Ce mouvement de réactualisation on le retrouve aussi dans la bande sonore : ce n’est pas la version originale de Bonnie & Clyde de Serge Gainsbourg qui peut être entendue, mais une reprise du groupe anglophone Luna. L’ambition, dans la musique comme dans le film, n’est pas de se placer au-dessus ou en opposition au modèle, mais de se l’approprier afin de le réactualiser ou de l’envisager d’une autre manière.

La dernière séquence du film affirme avec amour la capacité du cinéma à se renouveler. Contre toute attente, malgré le chaos, malgré sa propre personnalité, René Vidal a produit quelque chose de moderne et d’inattendu. La pellicule est griffée, parcourue de sigles, de symboles et de traits évoquant les expérimentations de Stan Brakhage ou de Norman McLaren avec le grattage de pellicule. L’intérêt de son film et de ses qualités peut être débattu, mais la séquence nous laisse envisager la possibilité d’un cinéma qui s’affirme par son modernisme, par sa valeur ajoutée.
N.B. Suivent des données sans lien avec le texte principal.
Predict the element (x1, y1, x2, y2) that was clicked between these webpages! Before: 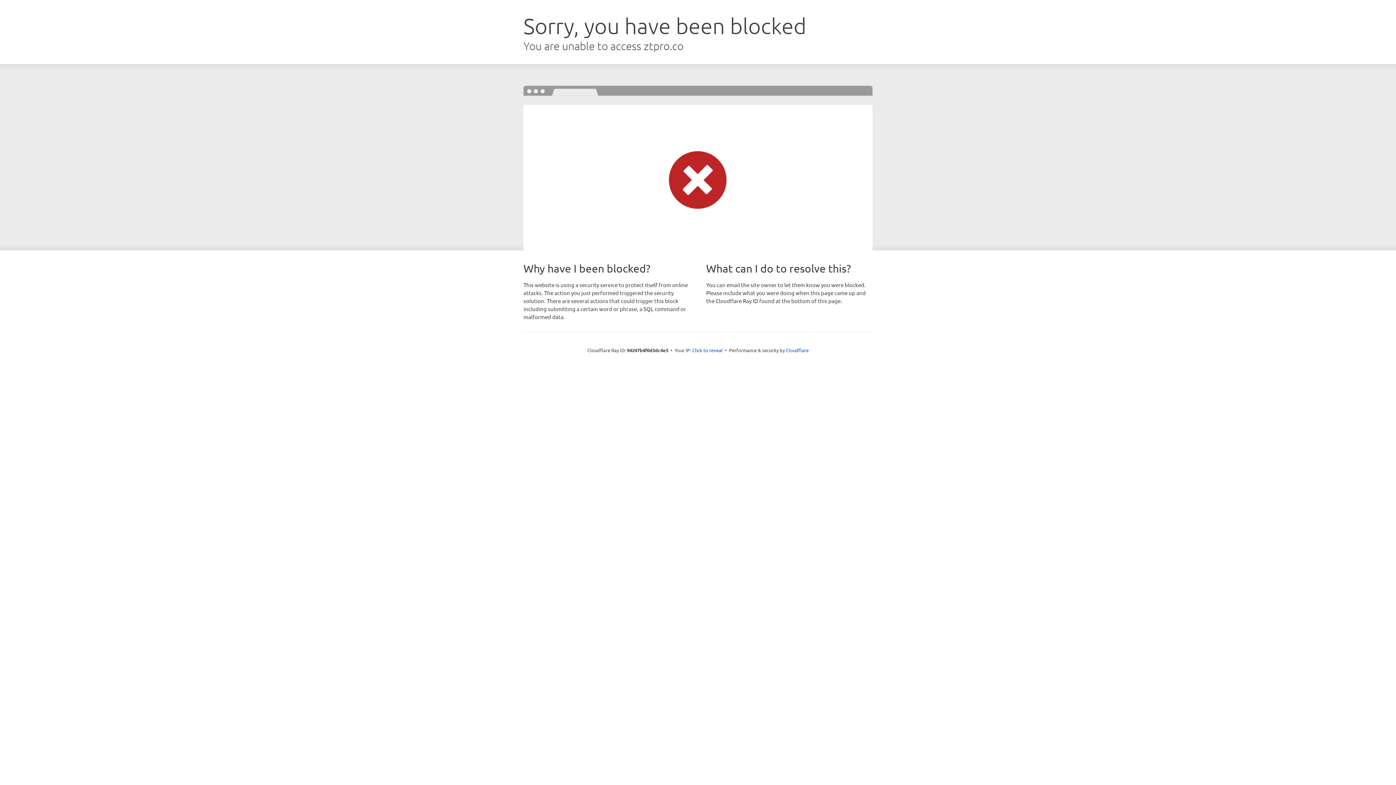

Le geste de Vidal n’est pas gratuit, il réinvente et propose quelque chose de nouveau.  Il ne s’agit pas de brûler les idoles, mais plutôt de leur rendre hommage en se les réappropriant, en donnant une nouvelle signification à leurs images, codes ou thématiques. Comme l’a dit Picasso : « les bons artistes copient, les grands artistes volent. »

À travers cette fin, Assayas nous propose la possibilité d’un cinéma qui garderait un regard sur le passé sans se faire limiter par celui-ci, toujours à la recherche de nouvelles possibilités.